Bankers report high expectations for 2018

Bankers see their businesses heating up — with expectations reaching new heights on overall economic conditions, according to Promontory Interfinancial Network’s Bank Executive Business Outlook Survey Report. Respondents’ answers to quarterly Bank Executive Business Outlook Surveys from 2017 shed light on bankers’ experiences over the past year and on what’s to come in 2018.

“The expected increase in business by banks indicates not only that bankers believe good things are in store for them, but also that they think the economy overall is headed in a positive direction,” said Mark Jacobsen, president and CEO of Promontory Interfinancial Network. “Combined with tax reform in late 2017 and consecutive jobs reports that have exceeded economists’ expectations in 2018, the optimism seems justified.”

The Bank Confidence Index, which is calculated by measuring bankers’ expectations for access to capital, loan demand, funding costs and deposit competition during the next 12 months, ended 2017 at 50.5. This is a marked increase from Q2-2017 (47.6) and Q3-2017 (48.1), indicating bankers have become more optimistic about the future.
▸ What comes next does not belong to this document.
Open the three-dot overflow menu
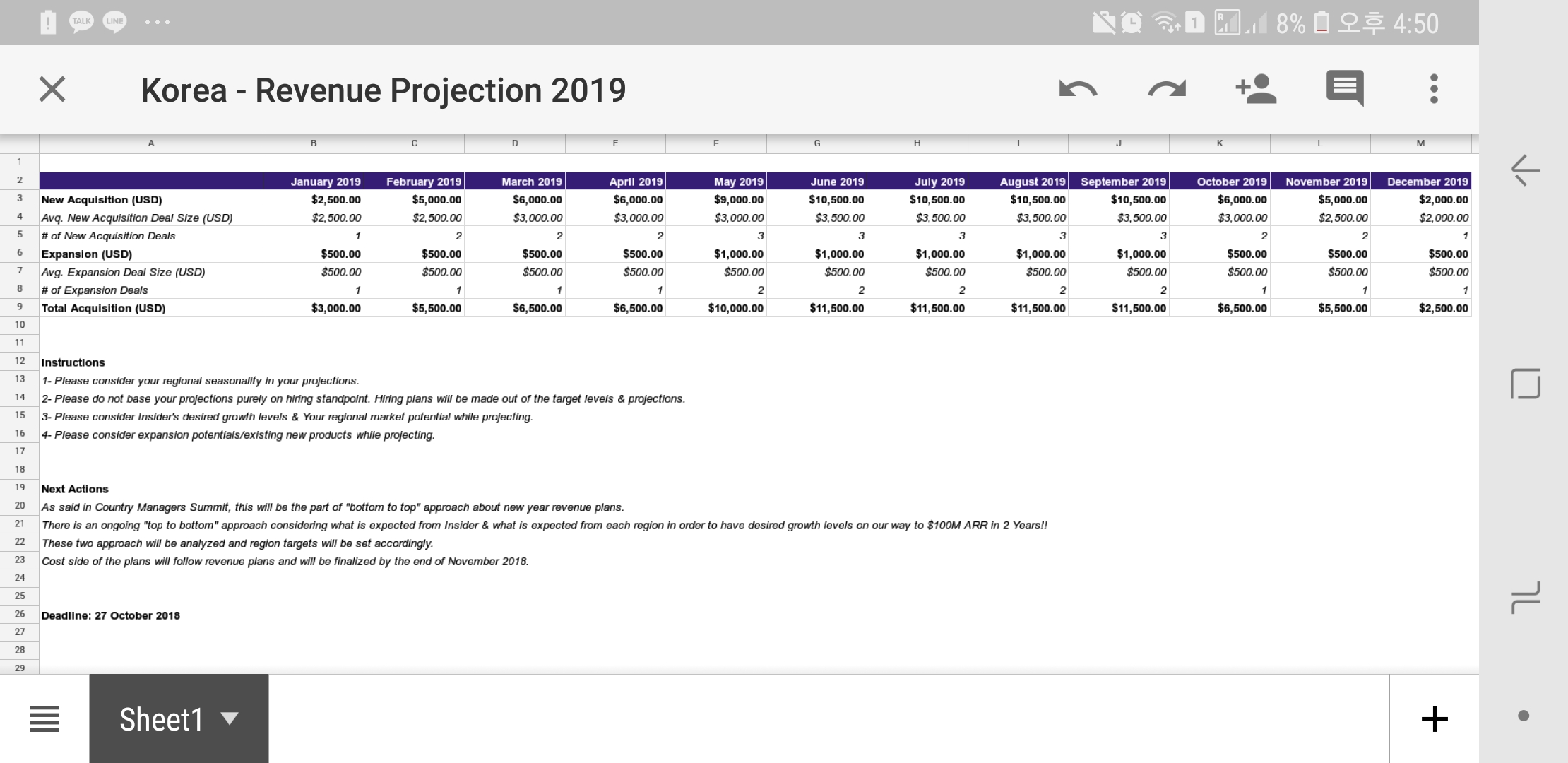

Charted on a scale of 0-100, a score higher than 50 can be read as expansionary – meaning overall projections have crossed from contractionary to expansionary territory.

Access to capital is expected to be strong this year. At year-end, more than 37 percent of respondents said their outlook had improved.

Expectations for loan demand were near an all-time high, with 64 percent foreseeing an increase — a nearly seven-point increase from Q1-2017.

Overall economic conditions are expected to improve during the next 12 months, according to nearly 65 percent of respondents. This represents an 18-point increase from the start of 2017.

Two areas where bankers show less optimism are deposit competition and funding costs. Eighty percent of respondents expect deposit competition to increase this year — a 15-point increase since the beginning of 2017. Nearly 89 percent of bankers foresee higher funding costs in 2018.